■ **INSTRUCTIONS TO FOLLOW**
After locating the line that holds "Task: Close the Access & sharing dialog", output it and all following lines word for word, stopping only at the end of the data.

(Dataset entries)
+++

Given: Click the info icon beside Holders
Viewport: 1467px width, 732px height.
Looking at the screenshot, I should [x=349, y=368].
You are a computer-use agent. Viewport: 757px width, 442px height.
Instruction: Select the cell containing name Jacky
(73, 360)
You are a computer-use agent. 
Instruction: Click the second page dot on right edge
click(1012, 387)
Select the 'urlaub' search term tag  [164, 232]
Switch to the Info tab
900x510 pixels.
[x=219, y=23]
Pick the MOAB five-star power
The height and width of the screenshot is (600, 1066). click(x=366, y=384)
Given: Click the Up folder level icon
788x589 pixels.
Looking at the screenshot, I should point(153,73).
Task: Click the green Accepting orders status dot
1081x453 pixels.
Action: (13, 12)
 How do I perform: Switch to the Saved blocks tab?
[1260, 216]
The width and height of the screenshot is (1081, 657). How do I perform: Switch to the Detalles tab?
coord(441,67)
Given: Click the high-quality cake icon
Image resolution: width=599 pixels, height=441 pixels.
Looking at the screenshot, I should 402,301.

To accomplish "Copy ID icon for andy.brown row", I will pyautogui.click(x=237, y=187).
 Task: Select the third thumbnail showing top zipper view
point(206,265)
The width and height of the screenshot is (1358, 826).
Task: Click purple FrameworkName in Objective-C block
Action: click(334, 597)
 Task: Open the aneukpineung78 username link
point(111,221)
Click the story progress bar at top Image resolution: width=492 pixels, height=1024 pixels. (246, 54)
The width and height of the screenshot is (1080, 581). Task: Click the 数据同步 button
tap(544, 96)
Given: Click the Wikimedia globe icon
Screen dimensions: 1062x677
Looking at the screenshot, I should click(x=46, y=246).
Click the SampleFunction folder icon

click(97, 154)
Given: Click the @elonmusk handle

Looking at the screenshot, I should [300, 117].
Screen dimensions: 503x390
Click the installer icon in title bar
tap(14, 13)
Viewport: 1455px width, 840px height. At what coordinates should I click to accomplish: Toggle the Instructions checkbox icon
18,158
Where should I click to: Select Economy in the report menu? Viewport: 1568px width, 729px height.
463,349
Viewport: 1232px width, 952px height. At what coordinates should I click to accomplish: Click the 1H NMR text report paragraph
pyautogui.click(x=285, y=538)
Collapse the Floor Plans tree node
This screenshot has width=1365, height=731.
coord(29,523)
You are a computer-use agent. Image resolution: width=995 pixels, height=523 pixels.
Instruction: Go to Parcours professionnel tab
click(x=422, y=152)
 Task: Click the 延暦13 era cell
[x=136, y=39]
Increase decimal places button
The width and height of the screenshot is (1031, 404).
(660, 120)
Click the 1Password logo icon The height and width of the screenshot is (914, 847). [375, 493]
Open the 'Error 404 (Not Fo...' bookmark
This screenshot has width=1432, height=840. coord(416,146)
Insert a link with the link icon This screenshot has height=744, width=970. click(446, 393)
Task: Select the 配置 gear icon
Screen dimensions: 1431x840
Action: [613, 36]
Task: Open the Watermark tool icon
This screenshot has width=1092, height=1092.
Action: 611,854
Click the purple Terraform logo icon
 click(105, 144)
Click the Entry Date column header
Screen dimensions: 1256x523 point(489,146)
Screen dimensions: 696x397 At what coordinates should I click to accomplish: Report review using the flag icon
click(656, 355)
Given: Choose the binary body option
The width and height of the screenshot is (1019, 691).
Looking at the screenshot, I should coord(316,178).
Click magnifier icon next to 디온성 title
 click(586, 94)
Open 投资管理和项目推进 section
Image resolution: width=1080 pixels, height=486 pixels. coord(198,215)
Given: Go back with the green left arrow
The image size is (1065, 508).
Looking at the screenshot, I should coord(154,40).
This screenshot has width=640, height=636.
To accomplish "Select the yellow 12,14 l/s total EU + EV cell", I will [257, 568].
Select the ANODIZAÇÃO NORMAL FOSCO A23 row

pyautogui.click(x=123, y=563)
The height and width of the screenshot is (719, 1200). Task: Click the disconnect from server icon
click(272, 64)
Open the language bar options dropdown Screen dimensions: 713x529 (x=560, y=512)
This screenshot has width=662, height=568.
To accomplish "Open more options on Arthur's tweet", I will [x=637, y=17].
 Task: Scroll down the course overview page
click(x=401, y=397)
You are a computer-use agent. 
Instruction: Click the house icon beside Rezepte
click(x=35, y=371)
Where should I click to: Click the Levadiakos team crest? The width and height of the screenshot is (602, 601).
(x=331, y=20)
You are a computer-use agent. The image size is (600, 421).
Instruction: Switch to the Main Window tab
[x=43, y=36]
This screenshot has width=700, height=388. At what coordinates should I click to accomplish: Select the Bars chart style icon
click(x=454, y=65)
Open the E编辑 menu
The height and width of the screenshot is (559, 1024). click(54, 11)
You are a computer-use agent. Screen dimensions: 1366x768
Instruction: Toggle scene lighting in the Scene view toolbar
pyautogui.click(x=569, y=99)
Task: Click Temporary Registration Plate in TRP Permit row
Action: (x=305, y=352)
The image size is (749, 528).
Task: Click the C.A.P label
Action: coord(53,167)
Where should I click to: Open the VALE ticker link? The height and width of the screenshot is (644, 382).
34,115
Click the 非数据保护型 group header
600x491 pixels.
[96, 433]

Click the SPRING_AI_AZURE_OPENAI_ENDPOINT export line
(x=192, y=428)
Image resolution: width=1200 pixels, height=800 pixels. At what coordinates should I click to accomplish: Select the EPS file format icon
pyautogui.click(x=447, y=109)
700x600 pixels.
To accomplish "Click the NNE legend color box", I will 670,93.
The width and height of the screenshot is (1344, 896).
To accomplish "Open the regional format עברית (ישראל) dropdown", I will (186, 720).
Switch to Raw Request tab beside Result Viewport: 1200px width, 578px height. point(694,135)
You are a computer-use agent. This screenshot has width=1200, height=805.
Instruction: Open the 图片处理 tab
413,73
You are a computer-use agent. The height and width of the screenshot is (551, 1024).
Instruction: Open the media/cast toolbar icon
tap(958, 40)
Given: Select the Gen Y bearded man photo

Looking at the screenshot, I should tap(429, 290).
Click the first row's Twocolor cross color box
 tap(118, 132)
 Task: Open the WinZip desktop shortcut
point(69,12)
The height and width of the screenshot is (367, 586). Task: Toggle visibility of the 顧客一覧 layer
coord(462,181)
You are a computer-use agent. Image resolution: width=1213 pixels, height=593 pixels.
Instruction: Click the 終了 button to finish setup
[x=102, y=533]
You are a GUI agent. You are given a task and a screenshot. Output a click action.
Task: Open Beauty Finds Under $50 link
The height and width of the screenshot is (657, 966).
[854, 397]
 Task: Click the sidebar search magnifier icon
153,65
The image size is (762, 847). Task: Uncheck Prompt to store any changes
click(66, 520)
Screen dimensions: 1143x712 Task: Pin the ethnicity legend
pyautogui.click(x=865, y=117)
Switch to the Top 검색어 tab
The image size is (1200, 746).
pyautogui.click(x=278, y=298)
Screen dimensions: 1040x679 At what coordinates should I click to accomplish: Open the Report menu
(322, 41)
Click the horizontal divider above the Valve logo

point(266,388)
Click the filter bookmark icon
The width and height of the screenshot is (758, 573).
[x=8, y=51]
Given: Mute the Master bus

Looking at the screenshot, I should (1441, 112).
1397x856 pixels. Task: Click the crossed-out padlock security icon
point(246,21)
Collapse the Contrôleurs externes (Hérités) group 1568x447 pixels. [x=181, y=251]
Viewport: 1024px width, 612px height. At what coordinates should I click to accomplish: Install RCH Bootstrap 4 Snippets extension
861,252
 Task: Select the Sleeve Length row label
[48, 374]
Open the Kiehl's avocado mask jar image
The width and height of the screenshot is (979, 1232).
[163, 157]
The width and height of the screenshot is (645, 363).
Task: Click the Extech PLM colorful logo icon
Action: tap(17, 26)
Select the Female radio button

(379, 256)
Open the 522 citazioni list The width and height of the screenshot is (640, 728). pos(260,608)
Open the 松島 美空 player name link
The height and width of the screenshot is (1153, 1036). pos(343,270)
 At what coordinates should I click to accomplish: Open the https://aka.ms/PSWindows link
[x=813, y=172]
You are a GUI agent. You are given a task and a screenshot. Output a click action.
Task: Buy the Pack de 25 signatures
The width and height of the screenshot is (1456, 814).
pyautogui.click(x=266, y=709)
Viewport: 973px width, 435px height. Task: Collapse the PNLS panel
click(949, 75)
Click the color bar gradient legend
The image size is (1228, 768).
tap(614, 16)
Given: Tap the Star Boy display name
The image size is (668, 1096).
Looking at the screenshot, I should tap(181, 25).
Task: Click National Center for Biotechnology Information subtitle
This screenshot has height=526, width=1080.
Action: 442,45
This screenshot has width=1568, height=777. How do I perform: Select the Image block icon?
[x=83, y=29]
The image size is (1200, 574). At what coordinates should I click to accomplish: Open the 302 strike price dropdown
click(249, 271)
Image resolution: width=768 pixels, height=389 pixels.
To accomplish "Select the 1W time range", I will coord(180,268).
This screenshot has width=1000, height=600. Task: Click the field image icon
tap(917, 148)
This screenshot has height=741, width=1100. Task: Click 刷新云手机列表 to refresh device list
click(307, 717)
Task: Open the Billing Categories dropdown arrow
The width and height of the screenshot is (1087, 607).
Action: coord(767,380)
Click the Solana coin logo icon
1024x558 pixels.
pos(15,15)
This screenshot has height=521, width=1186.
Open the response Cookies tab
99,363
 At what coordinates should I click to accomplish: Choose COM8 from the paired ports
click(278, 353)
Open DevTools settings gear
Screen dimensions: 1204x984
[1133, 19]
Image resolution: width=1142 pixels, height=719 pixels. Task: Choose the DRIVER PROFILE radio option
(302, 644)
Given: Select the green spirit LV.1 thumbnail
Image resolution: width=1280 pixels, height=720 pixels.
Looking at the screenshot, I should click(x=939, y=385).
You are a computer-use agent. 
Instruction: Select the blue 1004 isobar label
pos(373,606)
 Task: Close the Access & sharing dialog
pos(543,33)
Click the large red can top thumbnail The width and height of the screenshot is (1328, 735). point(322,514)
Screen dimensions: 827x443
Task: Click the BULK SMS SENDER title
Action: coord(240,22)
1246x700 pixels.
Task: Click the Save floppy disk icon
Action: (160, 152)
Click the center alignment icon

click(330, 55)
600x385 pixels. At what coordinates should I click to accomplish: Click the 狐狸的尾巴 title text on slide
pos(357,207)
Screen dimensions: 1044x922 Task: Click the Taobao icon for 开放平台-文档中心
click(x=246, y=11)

+++

■ **ANSWER FOR THIS EXERCISE**
 Task: Close the Access & sharing dialog
pos(543,33)
Click the large red can top thumbnail The width and height of the screenshot is (1328, 735). point(322,514)
Screen dimensions: 827x443
Task: Click the BULK SMS SENDER title
Action: coord(240,22)
1246x700 pixels.
Task: Click the Save floppy disk icon
Action: (160, 152)
Click the center alignment icon

click(330, 55)
600x385 pixels. At what coordinates should I click to accomplish: Click the 狐狸的尾巴 title text on slide
pos(357,207)
Screen dimensions: 1044x922 Task: Click the Taobao icon for 开放平台-文档中心
click(x=246, y=11)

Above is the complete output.